Behavior of the Thermal Cooling Instability at High-Energy-Density Scales
ORAL
Abstract
The thermal cooling instability has been the subject of one and two-dimensional numerical studies at astrophysical scales, but numerical simulations that directly capture its behavior at high-energy-density scales (L ∽ 1 mm, τ ∽ 1 ns) have been scarce. We have recently completed a series of studies of the thermal cooling instability using CRASH, the University of Michigan's predictive radiative hydrodynamic code. We will present the results of study of the thermal cooling instability using artificial cooling functions of the form Λ ∝ Teα and varied α (Λ has units energy per volume per time).
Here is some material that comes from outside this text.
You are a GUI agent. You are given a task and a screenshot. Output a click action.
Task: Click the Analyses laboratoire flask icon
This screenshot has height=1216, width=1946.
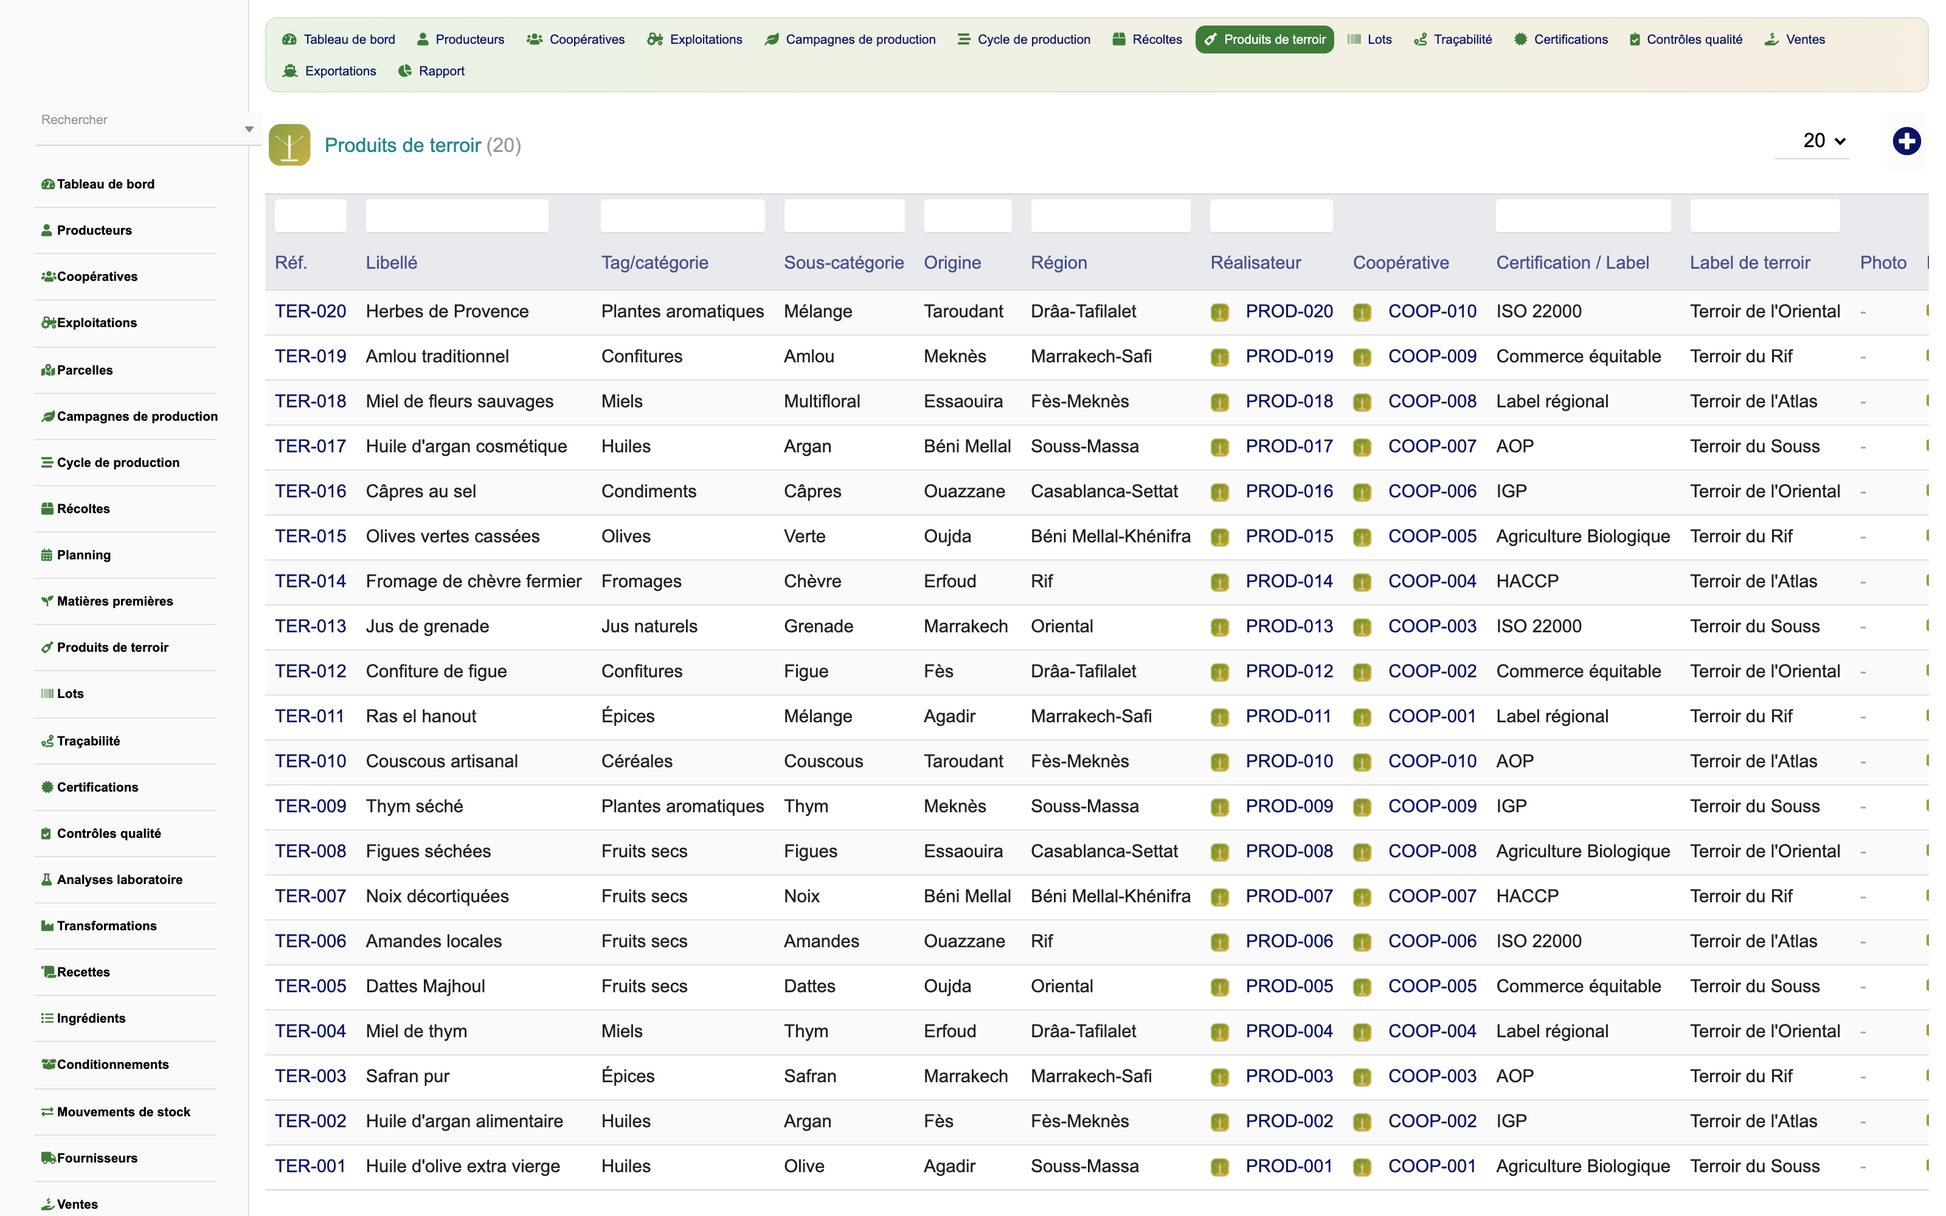[x=46, y=880]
This was intended to test an analytic prediction: systems are expected to transition from unstable to stable at α > αcrit, where αcrit = 2. At incoming velocities above 300 km/s, we found αcrit ≈ 2.3. However, as the incoming velocity dropped, αcrit shifted to higher values, suggesting that the thermal cooling instability may be occurring in regimes where it was previously thought impossible.
*This work is funded by the U.S. Department of Energy NNSA Center of Excellence under cooperative agreement number DE-NA0003869 and the National Science Foundation through the Basic Plasma Science and Engineering program NSF 16-564, grant number 1707260.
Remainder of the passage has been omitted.